Quick Recap: How to estimate the prediction error for least squares fits

05 Aug 2025 - tsp
Last update 05 Aug 2025
Reading time 7 mins

When performing a least squares fit, it’s often not enough to simply compute the best-fit curve. In many applications, understanding the uncertainty or error estimates is just as important. This summary provides a short overview of least squares fitting, followed by a detailed breakdown of how to estimate:

A Quick Recap: What Is Least Squares Fitting?

The least squares method is used to determine the parameters of a model function $f(x;\vec{\theta})$ that best fits a set of observed data points ($x_i, y_i$) (i.e. measurements). The goal is to minimize the sum of the squared residuals:

[ \begin{aligned} S(\theta) &= \sum_{i=1}^{n} \left(y_i - f(x; \vec{\theta})\right)^2 \end{aligned} ]

For linear models this leads to a closed-form solution - for example using QR decomposition or normal equations. For nonlinear models iterative solvers such as Levenberg-Marquardt (like the solver in scipys curve_fit method) are employed.

import numpy as np
import matplotlib.pyplot as plt
from scipy.optimize import curve_fit

# Define the model for fitting
def model(x, a, x0, sigma):
    return a * np.exp(-(x - x0)**2 / (2 * sigma**2))

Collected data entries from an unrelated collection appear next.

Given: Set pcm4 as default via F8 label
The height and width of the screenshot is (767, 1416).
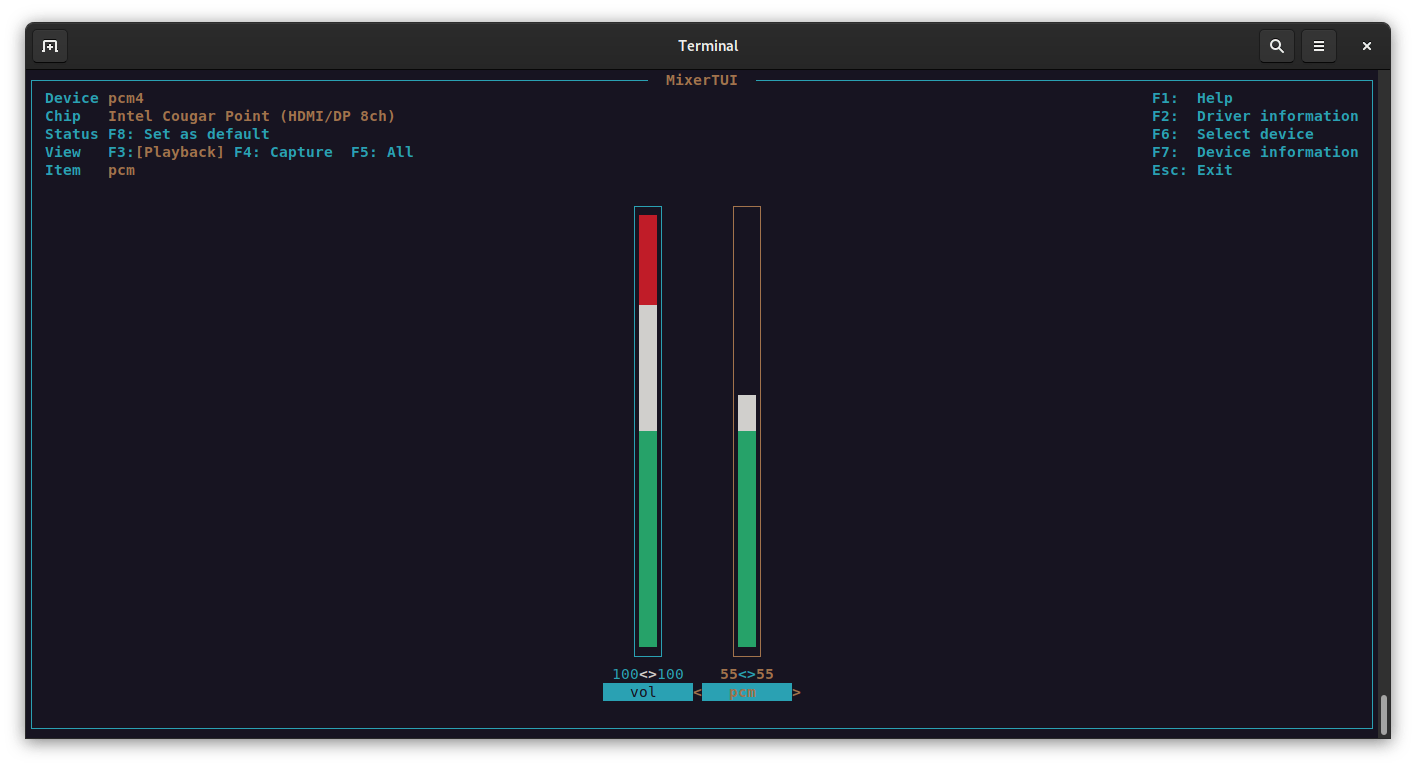Looking at the screenshot, I should click(189, 133).

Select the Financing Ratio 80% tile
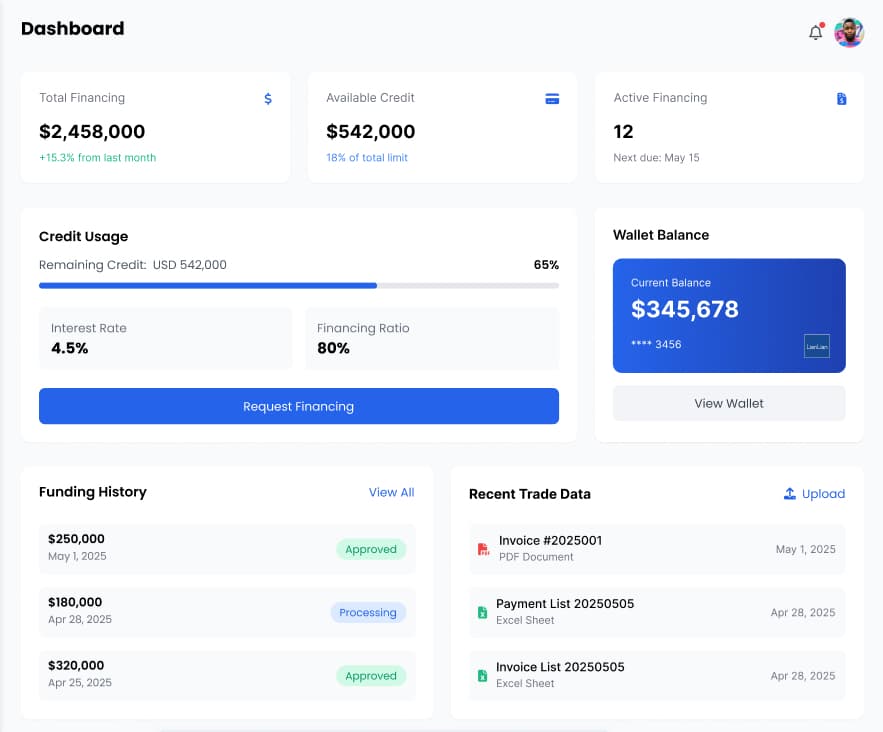(x=431, y=338)
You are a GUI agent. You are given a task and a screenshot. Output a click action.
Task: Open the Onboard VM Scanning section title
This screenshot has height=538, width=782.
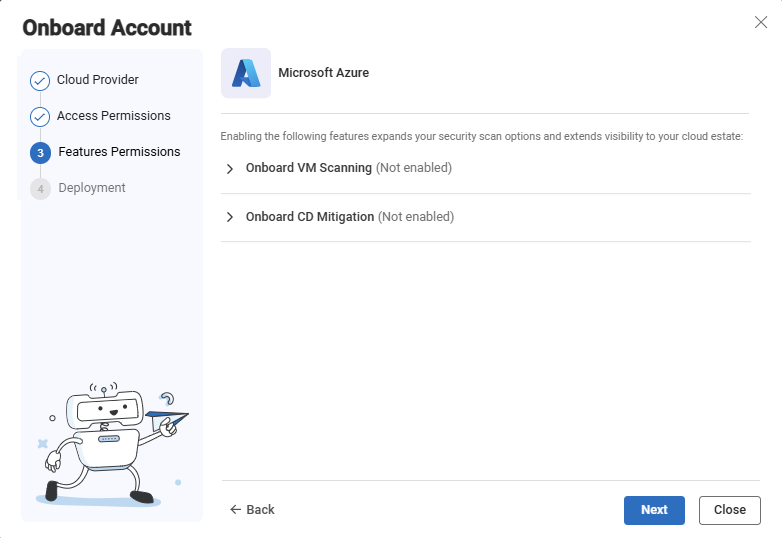click(x=309, y=168)
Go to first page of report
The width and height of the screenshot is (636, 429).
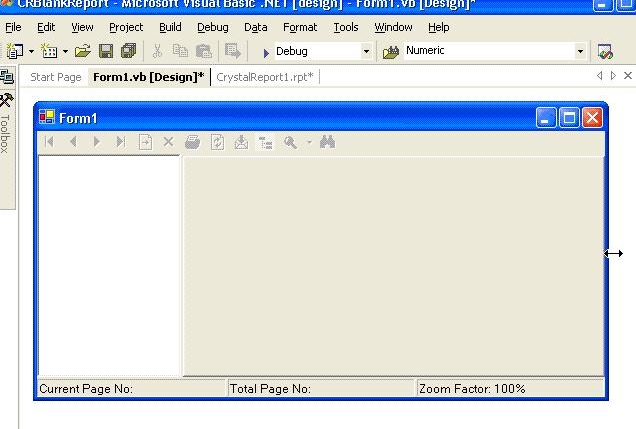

# A simple method to generate flicker noise (not necessary to understand the fits)
def generate_flicker_noise(size):
    freqs = np.fft.rfftfreq(size)
    amplitudes = np.where(freqs == 0, 0, 1 / np.sqrt(freqs))
    noise_freq = amplitudes * (np.random.normal(size=len(freqs)) + 1j * np.random.normal(size=len(freqs)))
    flicker_noise = np.fft.irfft(noise_freq, n=size)
    return flicker_noise / np.std(flicker_noise)

# Generate noisy data
np.random.seed(0)
x = np.linspace(-5, 5, 100)
y_true = model(x, a=1.0, x0=0.0, sigma=1.0)
y_noise = y_true + np.random.normal(0, 0.05, size=x.shape) + generate_flicker_noise(len(x)) * 0.07

# Perform the fit
popt, _ = curve_fit(model, x, y_noise, p0=[1, 0, 1])
y_fit = model(x, *popt)

# Plot
plt.plot(x, y_noise, 'o', label='Noisy data')
plt.plot(x, y_fit, '-', label='Fitted curve')
plt.legend(); plt.grid(); plt.title("Fitted Gaussian on Noisy Data")
plt.show()

Total Error of the Fit (Fit Quality)

After fitting your model to the data you can assess how well it describes the dataset by computing the residual sum of squares (often only called residual) $r$:

[ \begin{aligned} r &= \sum_{i=1}^{n} (y_i - \hat{y}_i)^2 \\ \hat{\sigma}^2 &= \frac{r}{n - p} \end{aligned} ]
# Define model for fitting
def model(x, a, x0, sigma):
    return a * np.exp(-(x - x0)**2 / (2 * sigma**2))

# Fit
popt, _ = curve_fit(model, x, y_noise, p0=[1, 0, 1])
y_fit = model(x, *popt)
residuals = y_noise - y_fit
sigma2_hat = np.sum(residuals**2) / (len(y_noise) - len(popt))
print(f"Sum of squared residuals: {np.sum(residuals**2)}")
print(f"Estimated noise variance (sigma^2): {sigma2_hat}")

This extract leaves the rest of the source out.